Principled consent-first design with best scope discipline in batch — but design phase only, no code, no FHIR/HL7, no AI layer. Blueprint not product.
Principled design, exceptional scope discipline, no code yet. Check back at spec-to-code phase. CLA governance structure worth noting in open-source health data governance framing.
Not a runnable repository (spec, white paper, or design artifact). UHR is a design specification — README, governance docs, and an AGPL-3.0 + CLA license. There is no application to install yet. Read the spec to understand the consent-first append-only data model, then revisit once the project moves into the spec-to-code phase.
URL: https://github.com/Aaqib-bashir1/unified-health-record
Date: 2026-05-28
Analyst: FRAME v1.0 / Synambix
Documents reviewed: README.md
FUNCTIONAL | Score: 12/24 | Principled design with strong scope discipline — but design-phase only, no working code, no interoperability standards, and no AI layer. Scores at the FUNCTIONAL floor on the strength of its “what this is not” clarity alone.

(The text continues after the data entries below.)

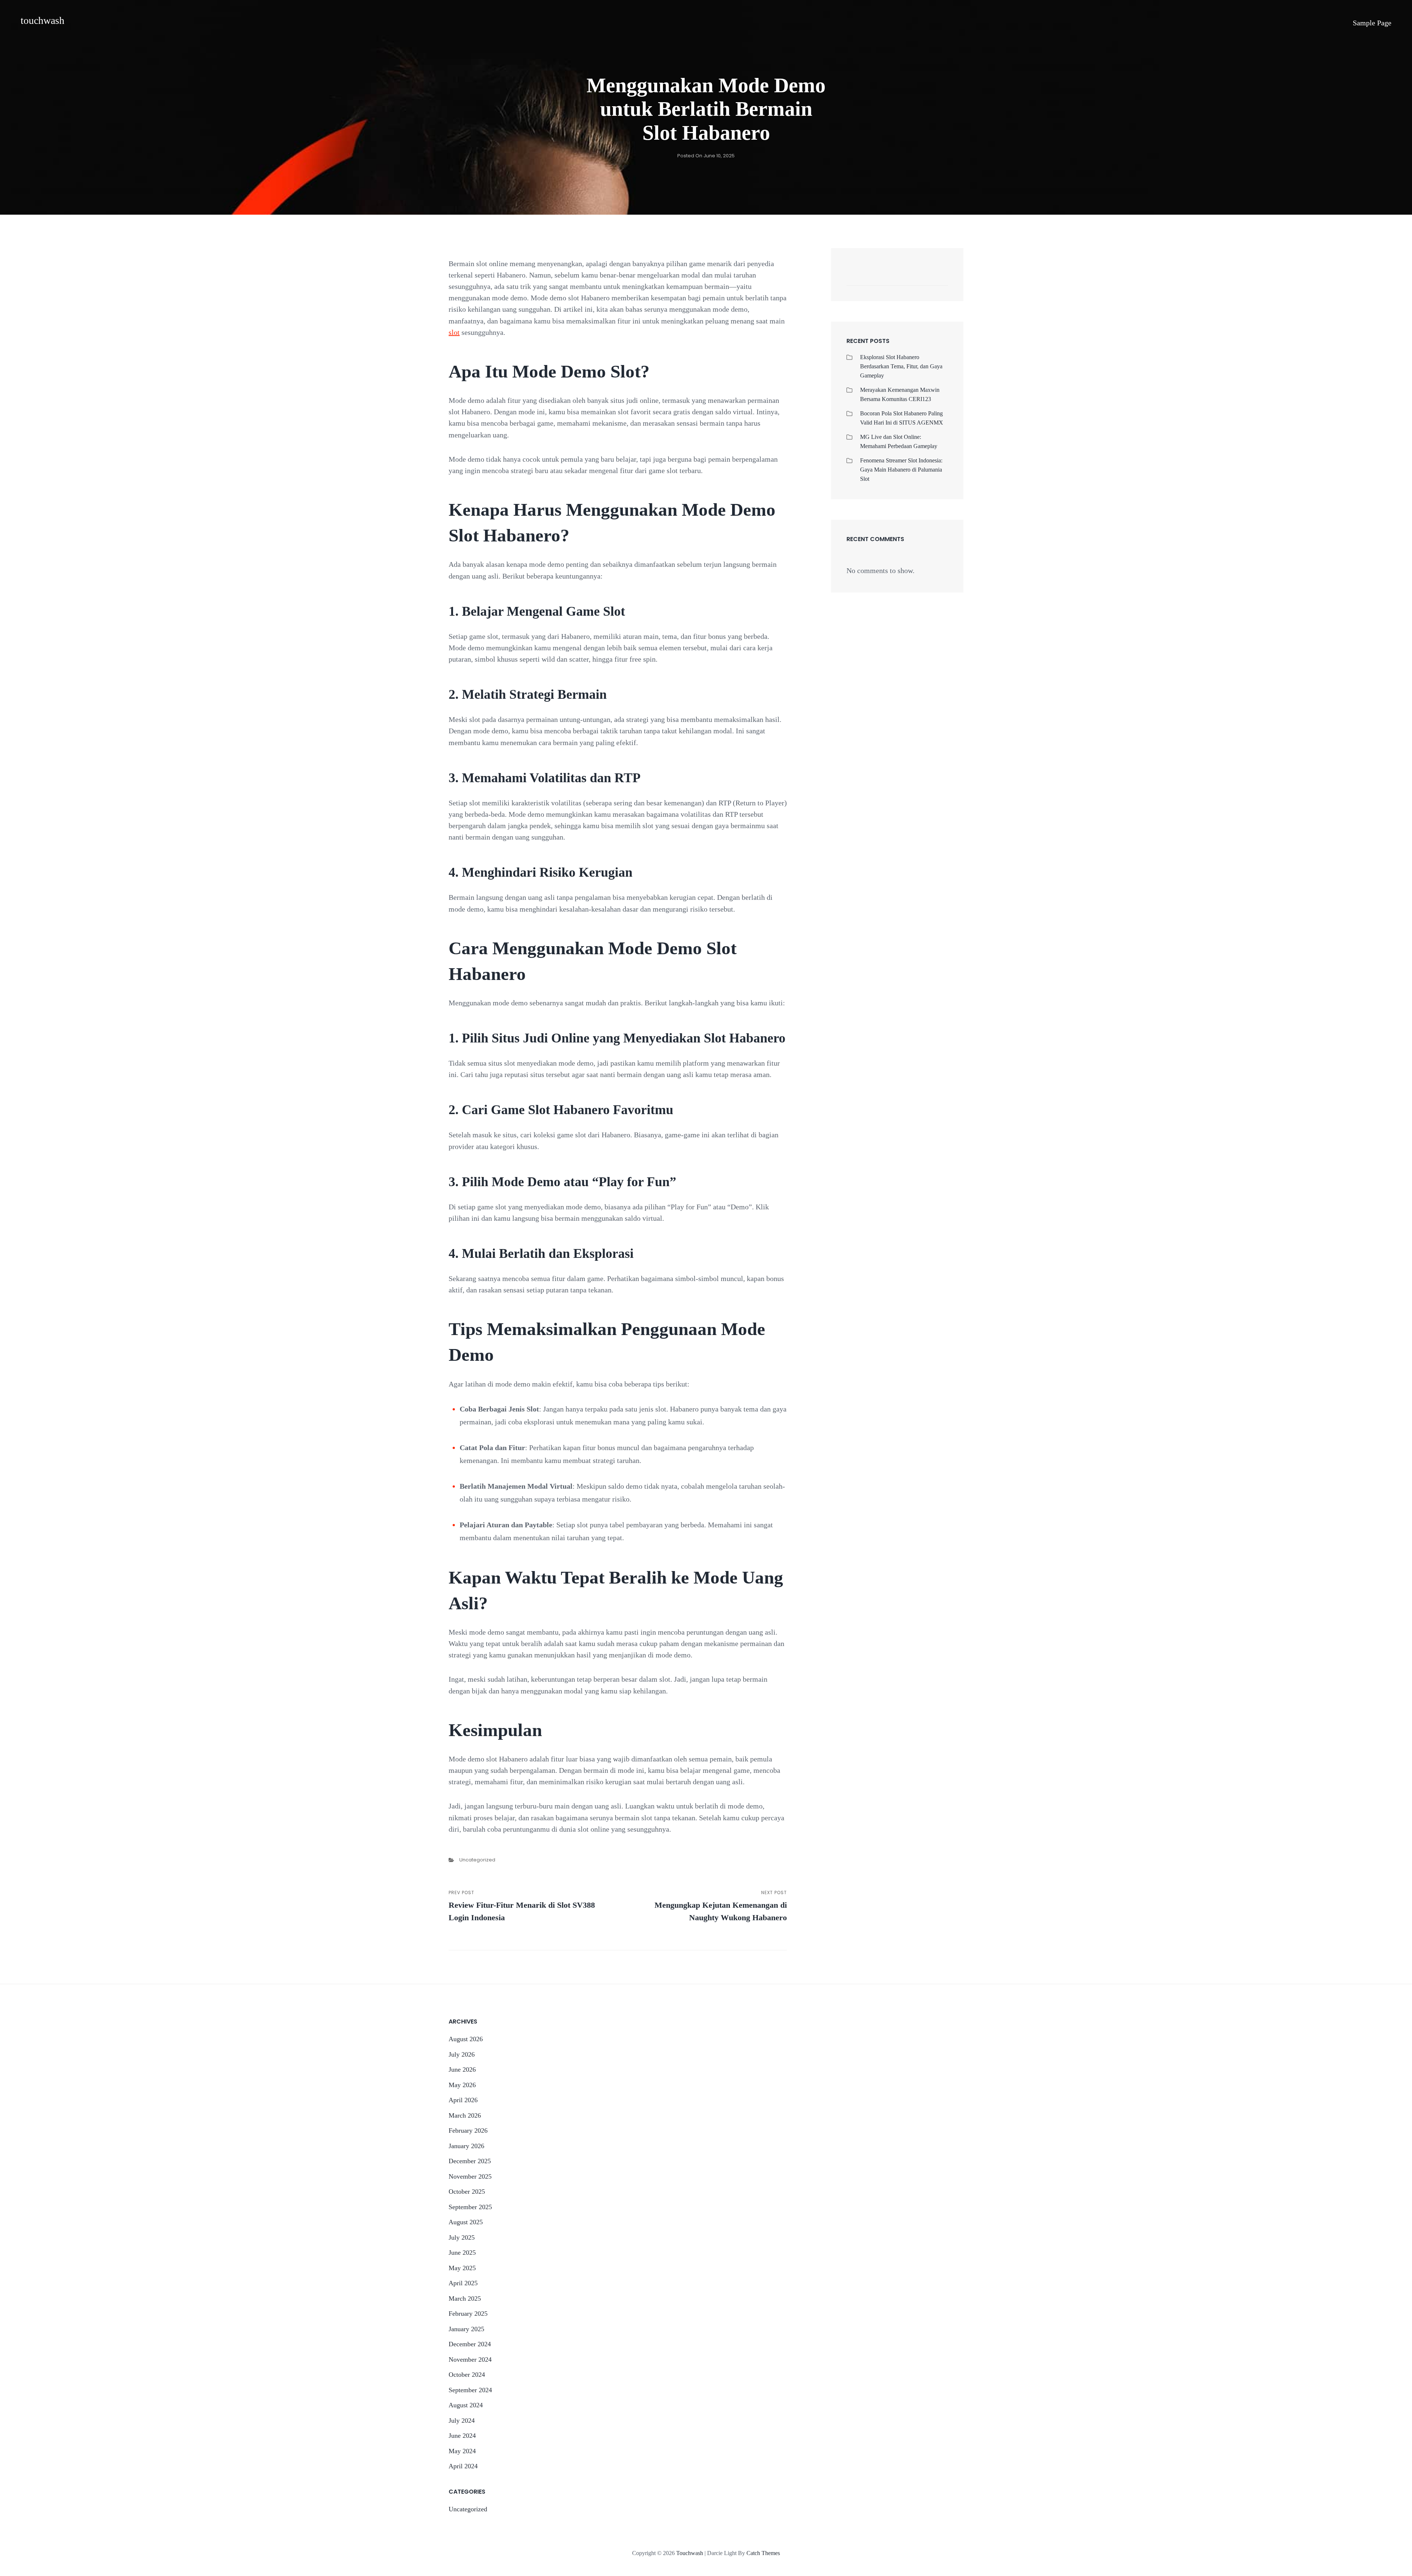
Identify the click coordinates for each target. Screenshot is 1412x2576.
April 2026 (463, 2100)
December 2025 (470, 2161)
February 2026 (468, 2130)
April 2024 (463, 2466)
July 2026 (462, 2054)
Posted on (706, 155)
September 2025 (470, 2207)
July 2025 (462, 2237)
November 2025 (470, 2176)
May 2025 (462, 2268)
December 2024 (470, 2344)
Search (939, 277)
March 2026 (465, 2115)
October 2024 (467, 2374)
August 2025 (466, 2222)
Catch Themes (763, 2553)
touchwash (42, 20)
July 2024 (462, 2420)
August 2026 (466, 2039)
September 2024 (470, 2390)
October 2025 (467, 2191)
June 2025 (462, 2252)
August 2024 (466, 2405)
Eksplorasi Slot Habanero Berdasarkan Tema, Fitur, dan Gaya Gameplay (901, 366)
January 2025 (466, 2329)
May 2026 (462, 2085)
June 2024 (462, 2435)
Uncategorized (477, 1859)
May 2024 (462, 2451)
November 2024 (470, 2359)
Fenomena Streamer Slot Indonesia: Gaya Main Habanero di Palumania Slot (901, 469)
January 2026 (466, 2146)
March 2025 (465, 2298)
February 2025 (468, 2313)
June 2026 (462, 2069)
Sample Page (1372, 23)
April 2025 (463, 2283)
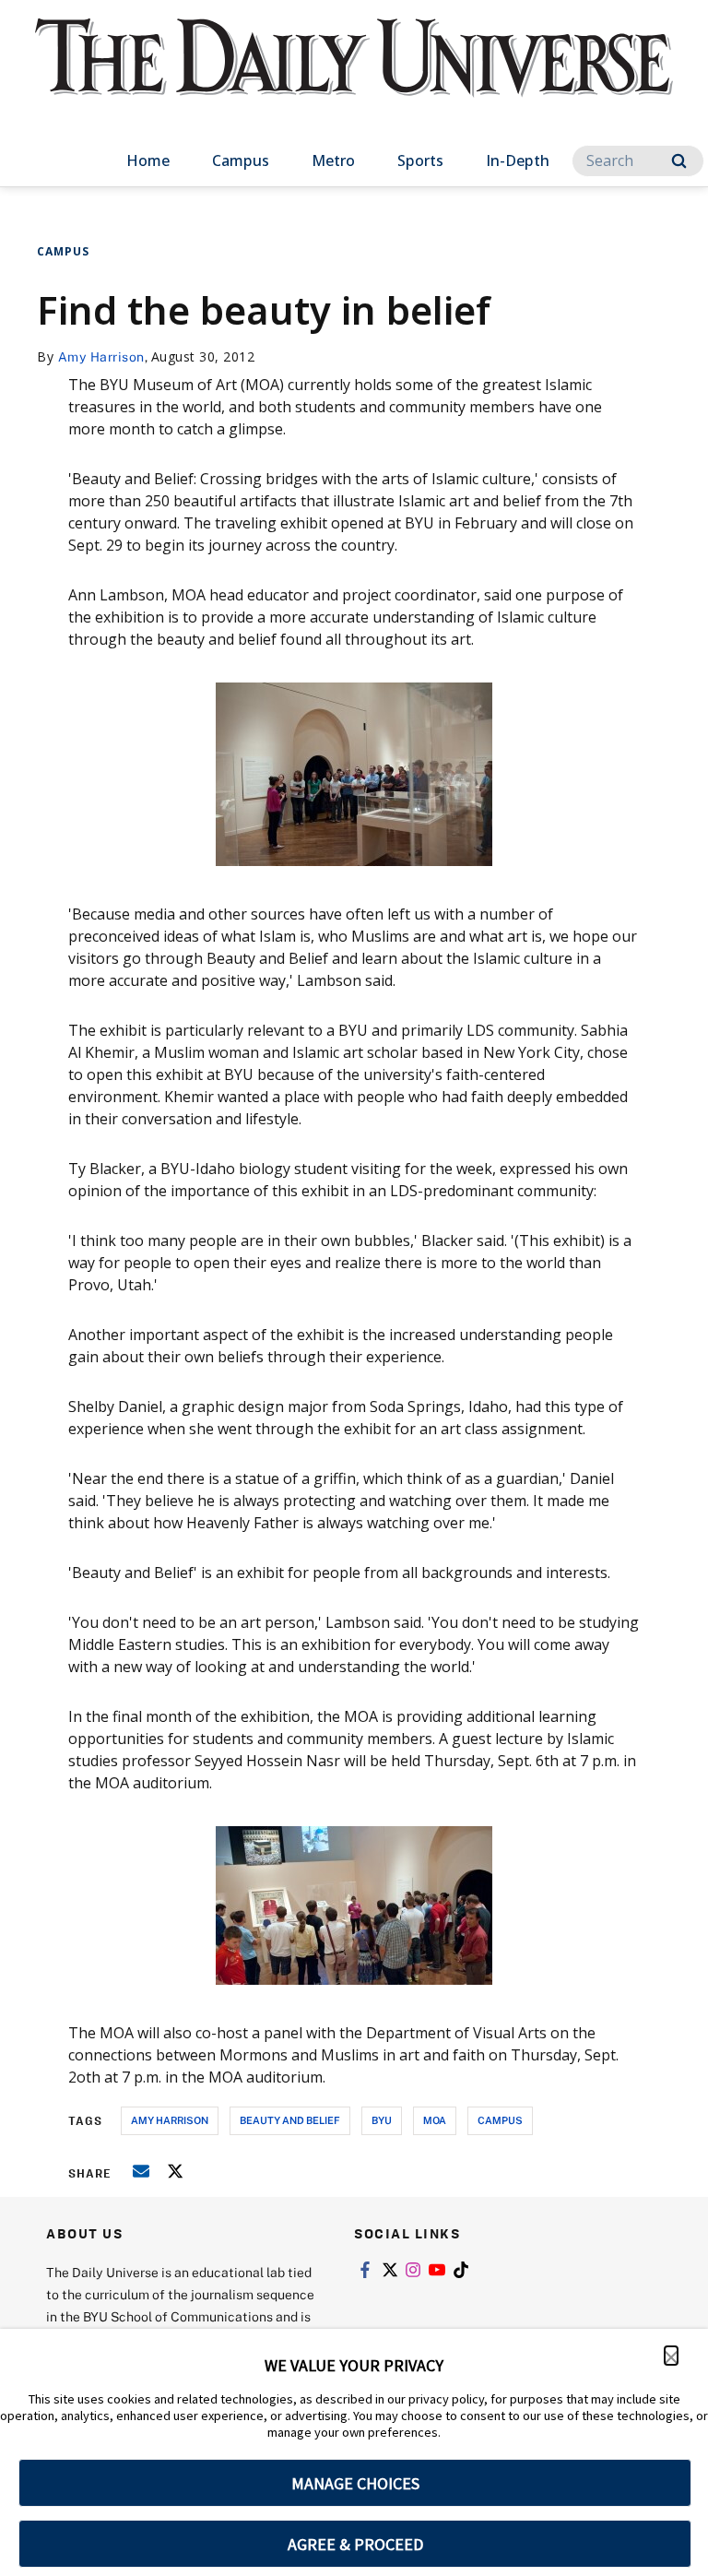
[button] (671, 2355)
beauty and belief (290, 2120)
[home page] (353, 73)
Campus (240, 160)
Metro (333, 160)
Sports (420, 160)
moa (434, 2120)
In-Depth (517, 160)
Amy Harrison (101, 356)
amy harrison (169, 2120)
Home (148, 160)
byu (382, 2120)
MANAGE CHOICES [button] (355, 2483)
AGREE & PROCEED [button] (355, 2544)
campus (500, 2120)
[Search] (679, 161)
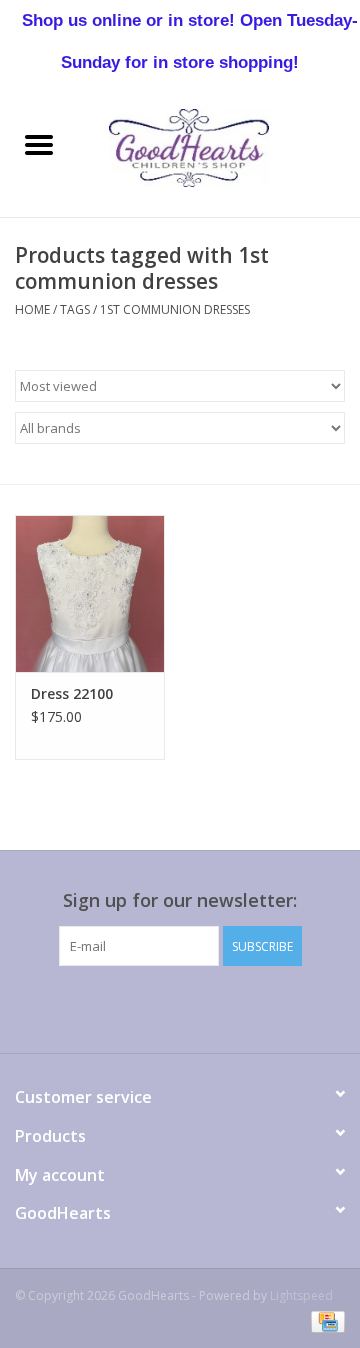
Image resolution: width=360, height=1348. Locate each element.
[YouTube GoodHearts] (216, 1007)
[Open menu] (39, 144)
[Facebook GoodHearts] (72, 1007)
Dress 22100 (72, 693)
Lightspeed (301, 1295)
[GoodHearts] (219, 146)
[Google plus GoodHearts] (144, 1007)
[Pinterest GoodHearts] (180, 1007)
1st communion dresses (175, 309)
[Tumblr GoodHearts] (252, 1007)
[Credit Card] (324, 1320)
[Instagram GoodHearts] (288, 1007)
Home (32, 309)
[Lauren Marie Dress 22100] (90, 593)
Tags (75, 309)
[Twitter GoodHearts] (108, 1007)
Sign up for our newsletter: (180, 900)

| Dimension | Score | Evidence |
|---|---|---|
| Patient Agency Index | 2/3 | Patient owns data; consent-first access; explicit, revocable, scope-bound access model; correct framing. Design-phase only — no implementation to verify architecture backs up claims. |
| Architecture Integrity | 1/3 | Append-only data model and amendment-based corrections described in principles. No architecture doc or technical implementation visible. SECURITY.md exists but design only. |
| Technical Maturity | 0/3 | Explicitly “design and foundation phase. No production deployment exists yet.” Scope frozen, core models being defined. 1 star, 0 forks, no code visible beyond documentation. |
| Safety & Disclaimer Posture | 2/3 | ”No AI diagnosis or treatment recommendations” explicit; “no automated clinical decision-making”; “context and clarity, not medical judgment.” No “not a medical device” disclaimer by name. SECURITY.md linked. |
| Interoperability Stack | 1/3 | No health interoperability standards mentioned. No FHIR, HL7, CCDA, or any EHR connector. “Manual digitisation supported” is the only data path mentioned. May be in the spec doc — not visible from README. |
| CLAIM Alignment | 2/3 | ”Clarity over automation. Consent over convenience. Continuity over speed.” No AI in scope. Patient agency framing is correct. No explicit CLAIM literacy framework. No interrogative stance design. |
| Sustainability Model | 1/3 | AGPL-3.0 with CLA granting project lead right to relicense. Single maintainer. 1 star. Design phase. No community. |
| Scope Honesty | 3/3 | ”What UHR Is NOT” section with explicit ❌ bullets. “Design and foundation phase” stated. “No production deployment exists yet.” The clearest scope statement of any project in the batch. |
| TOTAL | 12/24 |
Contextual Grounding: Not applicable — no AI layer by design. The system stores patient records but does not process them with AI.
Interrogative Stance: Not applicable by design. UHR provides “context and clarity, not medical judgment” — it is explicitly not a reasoning partner.
Associative Integration: Low. No interoperability standards means no path to connect this system’s records to other health data sources or AI tools without manual export.
Judgment Layer Activation: Correct in concept. The consent model, the explicit “no automated clinical decision-making” commitment, and the doctor-notification-when-history-is-filtered all put the patient in the judgment seat. No implementation to verify.
Methodological Transfer: Not in scope. This is a record-keeping tool, not a literacy platform.
UHR starts from the right premise — information loss is the core problem, not lack of expertise — and designs toward the right solution: a patient-controlled longitudinal timeline with consent-first access. The principles are sound. The gap between principle and implementation is currently total.
The project scores at the FUNCTIONAL floor rather than ASPIRATIONAL for one reason: its scope discipline. It knows exactly what it is not, and it states this clearly. That discipline is harder to maintain than it looks, and most patient AI projects that score higher on technical maturity have lost it somewhere.
If this project produces working code that implements its stated design, it would score 15-17 — FUNCTIONAL with a clear path to FOUNDATIONAL if it adds FHIR import and an AI reasoning layer. Right now it is a well-designed blueprint.
MONITOR. The design is principled and the scope discipline is exceptional. No code yet. Check back when the spec-to-code phase begins. The CLA governance structure is worth noting in any PRISM-N or open-source health data governance framing.